◆ **ESTRATTO DELLA PAGINA**
□ □ □ □ □ □ □

D: Ci racconta la storia della nascita di questo progetto educativo?

R: Dopo tanti anni di esperienza come docente, prima a scuola e poi all’Università, ho deciso di abbandonare la carriera da professore. Ho avuto un insight (in portoghese, “clarão”) e mi sono detto: non voglio più fare il professore, voglio essere un educatore. Molti amici mi dicevano “ma qual è la differenza, è la stessa cosa…”, ma per me sono due cose differenti. Professore è quello che insegna, l’educatore è quello che apprende. Mi sono detto: è ora di lasciare l’insegnamento e passare dalla parte dell’apprendimento. Volevo continuare ad apprendere e apprendere sempre. Ero dentro ad un’istituzione e mi sono accorto che quell’istituzione non voleva essere un luogo di apprendimento, quindi mi sono reso conto di essere nel posto sbagliato e ho dato le dimissioni.

Nella regione del Minas Gerais dove vivevo c’era molta povertà e spesso mancavano le scuole. Ho partecipato all’epoca ad un programma radio in cui ho parlato della possibilità di fare educazione senza scuola. Avevo iniziato ad interrogarmi sulla possibilità di creare spazi educativi ovunque, anche sotto ad un albero da mango. Il conduttore radio era  sorpreso dalle mie idee e mi ha fatto una serie di domande, insistendo molto su la fattibilità del progetto e sull’eventuale partecipazione di altre persone. Ho deciso allora di indire un incontro: prima della conclusione della trasmissione, ho lanciato un’idea e ho proposto agli ascoltatori interessati una riunione per la settimana successiva in un posto preciso. Si sono presentati in ventisei, tra studenti, insegnanti, pensionati e curiosi. La riunione si è estesa e invece che un solo pomeriggio, ci siamo visti per giorni di  fila.

□ □ □ □ □ □ □

◆ **DATI MOSTRATI**
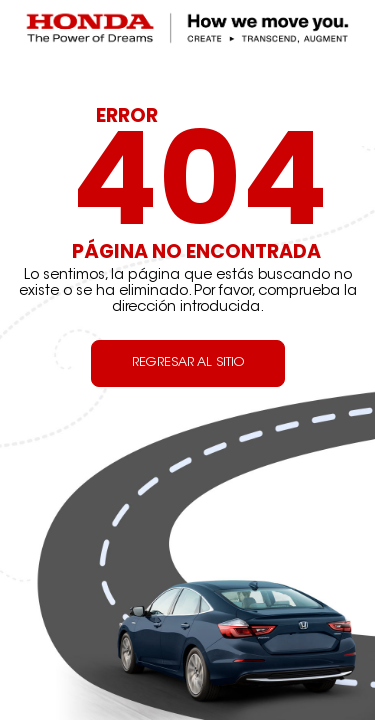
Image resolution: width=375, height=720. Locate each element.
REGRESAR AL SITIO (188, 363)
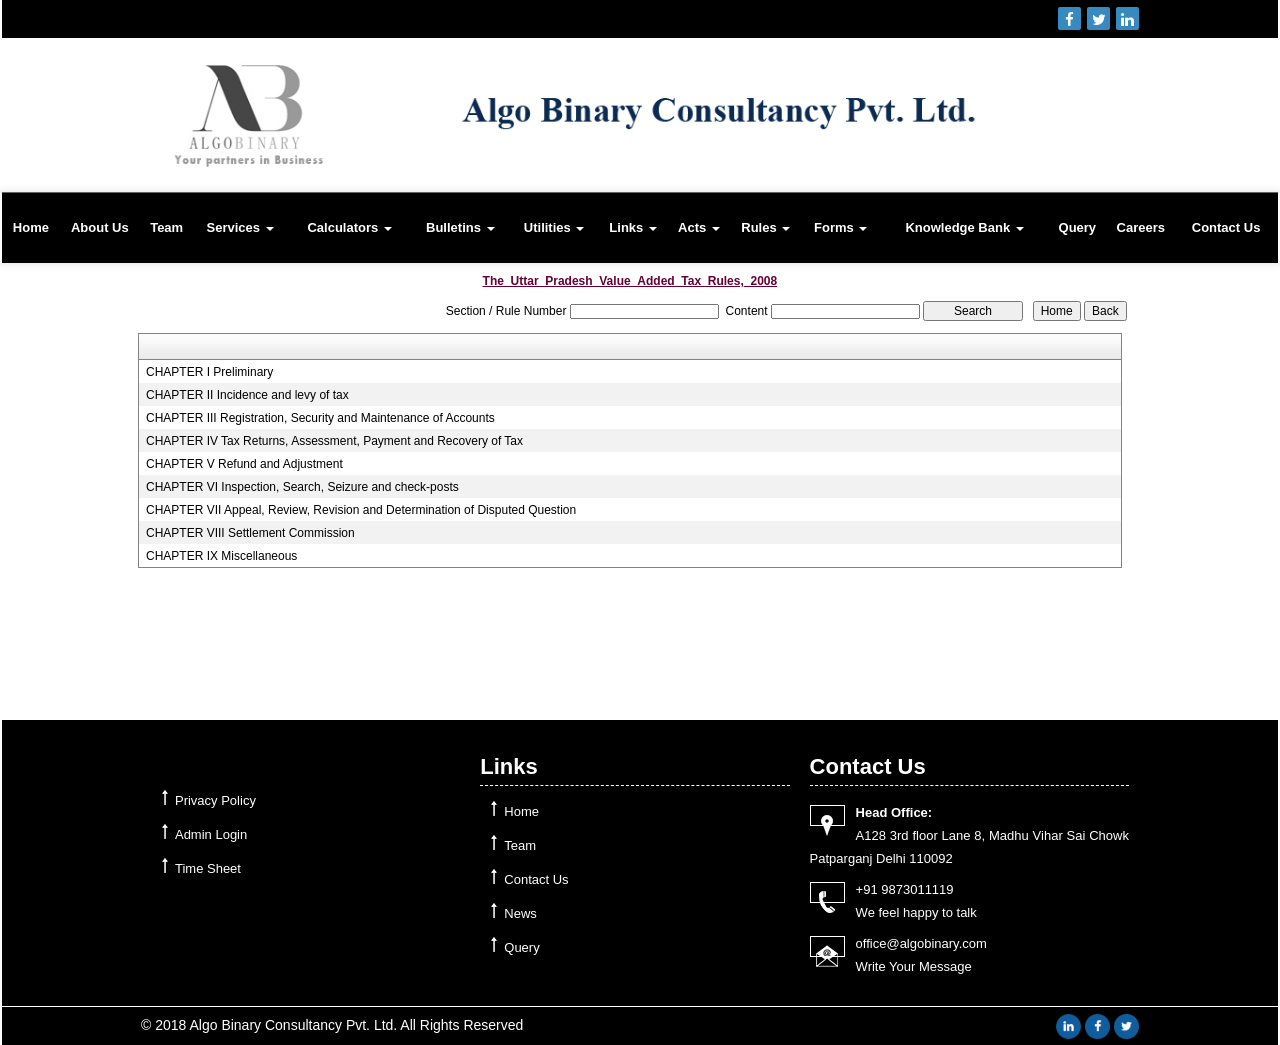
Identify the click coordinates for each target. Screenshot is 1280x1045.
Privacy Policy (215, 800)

□ □ □ □ □ □ □

◆ **DESCRIZIONE DEL COMPITO**
Cita per intero l'estratto sulla nascita del progetto educativo, senza cambiare nulla. Le righe riportate non servono per svolgere il compito.

◆ **RISPOSTA SVOLTA**
D: Ci racconta la storia della nascita di questo progetto educativo?

R: Dopo tanti anni di esperienza come docente, prima a scuola e poi all’Università, ho deciso di abbandonare la carriera da professore. Ho avuto un insight (in portoghese, “clarão”) e mi sono detto: non voglio più fare il professore, voglio essere un educatore. Molti amici mi dicevano “ma qual è la differenza, è la stessa cosa…”, ma per me sono due cose differenti. Professore è quello che insegna, l’educatore è quello che apprende. Mi sono detto: è ora di lasciare l’insegnamento e passare dalla parte dell’apprendimento. Volevo continuare ad apprendere e apprendere sempre. Ero dentro ad un’istituzione e mi sono accorto che quell’istituzione non voleva essere un luogo di apprendimento, quindi mi sono reso conto di essere nel posto sbagliato e ho dato le dimissioni.

Nella regione del Minas Gerais dove vivevo c’era molta povertà e spesso mancavano le scuole. Ho partecipato all’epoca ad un programma radio in cui ho parlato della possibilità di fare educazione senza scuola. Avevo iniziato ad interrogarmi sulla possibilità di creare spazi educativi ovunque, anche sotto ad un albero da mango. Il conduttore radio era  sorpreso dalle mie idee e mi ha fatto una serie di domande, insistendo molto su la fattibilità del progetto e sull’eventuale partecipazione di altre persone. Ho deciso allora di indire un incontro: prima della conclusione della trasmissione, ho lanciato un’idea e ho proposto agli ascoltatori interessati una riunione per la settimana successiva in un posto preciso. Si sono presentati in ventisei, tra studenti, insegnanti, pensionati e curiosi. La riunione si è estesa e invece che un solo pomeriggio, ci siamo visti per giorni di  fila.